[Dataset entries]

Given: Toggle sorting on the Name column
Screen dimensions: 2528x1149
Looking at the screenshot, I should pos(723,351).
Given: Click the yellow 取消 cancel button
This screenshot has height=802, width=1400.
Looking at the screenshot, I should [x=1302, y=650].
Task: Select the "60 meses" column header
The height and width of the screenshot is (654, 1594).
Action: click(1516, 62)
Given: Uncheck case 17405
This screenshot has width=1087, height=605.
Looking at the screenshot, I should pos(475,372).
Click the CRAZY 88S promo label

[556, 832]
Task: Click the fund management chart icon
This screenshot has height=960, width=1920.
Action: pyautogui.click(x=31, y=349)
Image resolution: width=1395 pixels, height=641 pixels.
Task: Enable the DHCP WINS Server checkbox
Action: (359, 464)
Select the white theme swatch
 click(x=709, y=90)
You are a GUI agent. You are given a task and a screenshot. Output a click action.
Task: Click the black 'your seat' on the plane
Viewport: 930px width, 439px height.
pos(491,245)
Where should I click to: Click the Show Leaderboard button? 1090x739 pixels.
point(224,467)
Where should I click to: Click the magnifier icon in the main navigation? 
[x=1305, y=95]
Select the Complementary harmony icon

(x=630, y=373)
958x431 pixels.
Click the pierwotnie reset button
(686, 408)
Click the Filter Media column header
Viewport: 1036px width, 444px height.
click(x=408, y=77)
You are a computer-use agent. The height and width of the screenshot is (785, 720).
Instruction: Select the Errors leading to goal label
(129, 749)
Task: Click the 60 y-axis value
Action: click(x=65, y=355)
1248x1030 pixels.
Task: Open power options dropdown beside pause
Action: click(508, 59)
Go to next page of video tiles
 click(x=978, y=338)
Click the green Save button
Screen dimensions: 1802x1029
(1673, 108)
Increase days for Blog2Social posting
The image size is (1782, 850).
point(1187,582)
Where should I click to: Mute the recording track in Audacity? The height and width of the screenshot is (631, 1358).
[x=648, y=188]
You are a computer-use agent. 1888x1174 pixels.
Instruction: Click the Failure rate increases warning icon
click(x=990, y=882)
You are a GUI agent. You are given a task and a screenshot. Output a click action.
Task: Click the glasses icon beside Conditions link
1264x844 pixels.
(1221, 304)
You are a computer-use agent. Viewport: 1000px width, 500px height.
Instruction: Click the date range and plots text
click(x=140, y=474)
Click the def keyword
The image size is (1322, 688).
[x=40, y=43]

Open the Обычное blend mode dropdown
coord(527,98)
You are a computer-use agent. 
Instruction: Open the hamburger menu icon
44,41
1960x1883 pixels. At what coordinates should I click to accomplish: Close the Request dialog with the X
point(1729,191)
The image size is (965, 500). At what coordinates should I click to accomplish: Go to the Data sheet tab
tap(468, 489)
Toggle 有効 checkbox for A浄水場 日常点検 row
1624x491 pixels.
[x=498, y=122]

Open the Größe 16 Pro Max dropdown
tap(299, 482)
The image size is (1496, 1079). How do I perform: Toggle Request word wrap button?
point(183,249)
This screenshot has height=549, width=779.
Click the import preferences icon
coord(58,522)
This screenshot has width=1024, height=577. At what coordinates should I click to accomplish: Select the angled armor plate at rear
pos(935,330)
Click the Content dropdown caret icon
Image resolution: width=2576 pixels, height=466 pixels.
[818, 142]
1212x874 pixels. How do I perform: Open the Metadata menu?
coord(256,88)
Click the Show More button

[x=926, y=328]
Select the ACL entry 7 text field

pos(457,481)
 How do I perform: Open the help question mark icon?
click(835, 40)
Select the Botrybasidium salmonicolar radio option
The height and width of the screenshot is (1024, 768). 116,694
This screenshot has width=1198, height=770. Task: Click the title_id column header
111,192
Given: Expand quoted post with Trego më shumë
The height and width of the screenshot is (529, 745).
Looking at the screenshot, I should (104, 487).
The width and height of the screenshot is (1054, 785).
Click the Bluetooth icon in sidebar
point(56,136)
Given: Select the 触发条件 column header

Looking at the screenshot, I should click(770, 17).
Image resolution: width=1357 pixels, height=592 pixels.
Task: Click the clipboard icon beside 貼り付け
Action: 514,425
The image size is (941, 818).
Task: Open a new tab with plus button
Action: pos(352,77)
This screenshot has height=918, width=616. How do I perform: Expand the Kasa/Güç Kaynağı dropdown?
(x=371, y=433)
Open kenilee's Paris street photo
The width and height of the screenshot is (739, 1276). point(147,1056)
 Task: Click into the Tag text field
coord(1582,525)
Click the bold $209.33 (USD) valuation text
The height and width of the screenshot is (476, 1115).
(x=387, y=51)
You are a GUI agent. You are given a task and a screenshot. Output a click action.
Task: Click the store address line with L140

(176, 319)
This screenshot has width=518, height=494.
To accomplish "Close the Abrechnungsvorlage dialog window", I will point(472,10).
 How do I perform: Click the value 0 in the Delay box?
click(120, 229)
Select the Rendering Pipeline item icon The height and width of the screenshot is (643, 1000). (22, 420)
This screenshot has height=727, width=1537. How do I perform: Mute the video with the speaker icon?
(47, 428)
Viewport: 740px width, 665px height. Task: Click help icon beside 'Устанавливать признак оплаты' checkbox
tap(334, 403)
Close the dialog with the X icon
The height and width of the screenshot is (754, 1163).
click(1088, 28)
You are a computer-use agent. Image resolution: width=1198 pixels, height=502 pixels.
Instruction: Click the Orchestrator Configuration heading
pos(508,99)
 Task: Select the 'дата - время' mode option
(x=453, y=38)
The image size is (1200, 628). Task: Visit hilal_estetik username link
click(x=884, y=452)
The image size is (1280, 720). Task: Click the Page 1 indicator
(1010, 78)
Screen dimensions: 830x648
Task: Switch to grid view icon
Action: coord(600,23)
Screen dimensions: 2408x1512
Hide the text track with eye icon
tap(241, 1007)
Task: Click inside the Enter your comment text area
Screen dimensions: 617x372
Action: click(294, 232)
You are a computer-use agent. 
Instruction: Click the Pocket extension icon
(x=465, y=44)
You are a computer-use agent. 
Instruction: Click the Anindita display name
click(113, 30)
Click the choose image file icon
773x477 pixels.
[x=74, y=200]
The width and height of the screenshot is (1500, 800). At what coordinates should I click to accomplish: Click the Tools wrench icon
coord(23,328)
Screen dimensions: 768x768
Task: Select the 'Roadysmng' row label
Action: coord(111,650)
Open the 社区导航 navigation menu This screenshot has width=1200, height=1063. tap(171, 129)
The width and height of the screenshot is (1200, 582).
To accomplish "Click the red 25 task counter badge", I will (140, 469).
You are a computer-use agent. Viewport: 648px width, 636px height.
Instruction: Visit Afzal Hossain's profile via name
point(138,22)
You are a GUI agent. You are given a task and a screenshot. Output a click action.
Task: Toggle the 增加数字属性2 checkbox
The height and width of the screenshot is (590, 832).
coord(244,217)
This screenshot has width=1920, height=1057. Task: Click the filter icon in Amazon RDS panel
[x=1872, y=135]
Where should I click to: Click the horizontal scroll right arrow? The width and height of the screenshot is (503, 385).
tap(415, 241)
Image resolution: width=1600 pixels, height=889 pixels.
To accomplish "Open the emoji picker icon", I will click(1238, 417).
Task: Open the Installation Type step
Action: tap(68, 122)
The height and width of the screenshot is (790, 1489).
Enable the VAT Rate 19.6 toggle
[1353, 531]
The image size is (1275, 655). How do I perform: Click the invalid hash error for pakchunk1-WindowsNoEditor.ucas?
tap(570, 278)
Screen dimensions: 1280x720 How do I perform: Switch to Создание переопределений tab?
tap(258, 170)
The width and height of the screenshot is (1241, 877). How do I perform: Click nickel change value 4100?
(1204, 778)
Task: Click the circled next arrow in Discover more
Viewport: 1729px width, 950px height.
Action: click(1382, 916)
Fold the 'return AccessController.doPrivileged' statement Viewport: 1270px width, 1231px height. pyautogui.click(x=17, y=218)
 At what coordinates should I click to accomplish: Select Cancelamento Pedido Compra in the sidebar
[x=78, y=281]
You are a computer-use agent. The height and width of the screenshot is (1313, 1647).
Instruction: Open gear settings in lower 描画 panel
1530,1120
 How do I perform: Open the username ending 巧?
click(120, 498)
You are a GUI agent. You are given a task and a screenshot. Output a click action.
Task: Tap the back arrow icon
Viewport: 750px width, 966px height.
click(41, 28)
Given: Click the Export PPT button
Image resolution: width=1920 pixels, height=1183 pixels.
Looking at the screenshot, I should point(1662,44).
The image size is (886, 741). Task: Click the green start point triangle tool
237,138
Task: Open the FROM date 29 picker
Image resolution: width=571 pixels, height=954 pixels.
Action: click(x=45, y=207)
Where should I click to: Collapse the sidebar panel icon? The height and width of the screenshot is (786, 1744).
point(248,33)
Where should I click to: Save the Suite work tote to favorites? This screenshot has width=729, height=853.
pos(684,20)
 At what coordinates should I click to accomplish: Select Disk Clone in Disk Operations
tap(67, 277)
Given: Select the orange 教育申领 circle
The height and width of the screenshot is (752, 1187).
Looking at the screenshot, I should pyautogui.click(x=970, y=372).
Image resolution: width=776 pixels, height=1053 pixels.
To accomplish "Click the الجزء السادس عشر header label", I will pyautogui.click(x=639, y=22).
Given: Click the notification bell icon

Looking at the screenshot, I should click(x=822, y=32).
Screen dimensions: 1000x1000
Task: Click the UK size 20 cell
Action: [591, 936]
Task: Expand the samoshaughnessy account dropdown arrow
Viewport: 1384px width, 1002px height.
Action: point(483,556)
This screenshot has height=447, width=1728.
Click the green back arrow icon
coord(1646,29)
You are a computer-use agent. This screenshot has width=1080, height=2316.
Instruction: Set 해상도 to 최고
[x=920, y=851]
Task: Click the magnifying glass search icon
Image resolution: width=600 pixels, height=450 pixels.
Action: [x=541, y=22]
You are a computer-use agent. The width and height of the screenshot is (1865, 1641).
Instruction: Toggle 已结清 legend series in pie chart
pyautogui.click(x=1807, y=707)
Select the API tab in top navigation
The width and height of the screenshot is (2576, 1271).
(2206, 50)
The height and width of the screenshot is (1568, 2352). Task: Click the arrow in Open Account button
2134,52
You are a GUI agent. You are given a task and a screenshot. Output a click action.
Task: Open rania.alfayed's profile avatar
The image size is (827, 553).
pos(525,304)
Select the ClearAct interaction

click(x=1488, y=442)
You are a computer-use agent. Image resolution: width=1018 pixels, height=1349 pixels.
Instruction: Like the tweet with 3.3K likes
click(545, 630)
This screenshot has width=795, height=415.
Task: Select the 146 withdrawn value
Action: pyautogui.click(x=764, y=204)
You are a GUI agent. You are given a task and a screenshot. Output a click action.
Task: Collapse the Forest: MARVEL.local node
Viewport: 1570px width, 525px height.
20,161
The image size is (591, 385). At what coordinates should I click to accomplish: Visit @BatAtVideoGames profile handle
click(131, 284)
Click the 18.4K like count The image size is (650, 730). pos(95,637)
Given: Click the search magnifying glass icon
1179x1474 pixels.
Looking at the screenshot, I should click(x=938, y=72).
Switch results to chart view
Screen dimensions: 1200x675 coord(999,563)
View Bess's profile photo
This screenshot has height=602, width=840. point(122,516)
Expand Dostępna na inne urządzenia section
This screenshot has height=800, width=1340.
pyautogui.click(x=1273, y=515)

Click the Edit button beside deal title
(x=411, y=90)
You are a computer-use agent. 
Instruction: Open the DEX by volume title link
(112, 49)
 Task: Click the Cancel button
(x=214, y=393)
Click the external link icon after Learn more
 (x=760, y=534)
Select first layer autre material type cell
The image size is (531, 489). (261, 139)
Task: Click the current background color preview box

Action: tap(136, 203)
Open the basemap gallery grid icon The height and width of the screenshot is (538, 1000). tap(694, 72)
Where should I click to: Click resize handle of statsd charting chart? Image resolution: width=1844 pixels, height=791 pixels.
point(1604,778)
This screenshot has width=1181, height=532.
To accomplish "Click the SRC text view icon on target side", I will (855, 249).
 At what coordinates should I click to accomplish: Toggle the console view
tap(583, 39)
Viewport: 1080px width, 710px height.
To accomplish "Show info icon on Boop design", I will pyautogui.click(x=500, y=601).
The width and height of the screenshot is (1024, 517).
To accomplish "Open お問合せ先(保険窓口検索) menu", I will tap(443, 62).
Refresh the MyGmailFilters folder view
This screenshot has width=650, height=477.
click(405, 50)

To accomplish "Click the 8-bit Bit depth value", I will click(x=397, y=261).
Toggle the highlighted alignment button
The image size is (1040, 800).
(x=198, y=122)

> _Prompt_
Above are some records; copy exactly the lines from the one with "Where should I click to: Collapse" through the one with "Image resolution: width=776", both included, and no others.

> _Solution to the problem_
Where should I click to: Collapse the sidebar panel icon? The height and width of the screenshot is (786, 1744).
point(248,33)
Where should I click to: Save the Suite work tote to favorites? This screenshot has width=729, height=853.
pos(684,20)
 At what coordinates should I click to accomplish: Select Disk Clone in Disk Operations
tap(67, 277)
Given: Select the orange 教育申领 circle
The height and width of the screenshot is (752, 1187).
Looking at the screenshot, I should pyautogui.click(x=970, y=372).
Image resolution: width=776 pixels, height=1053 pixels.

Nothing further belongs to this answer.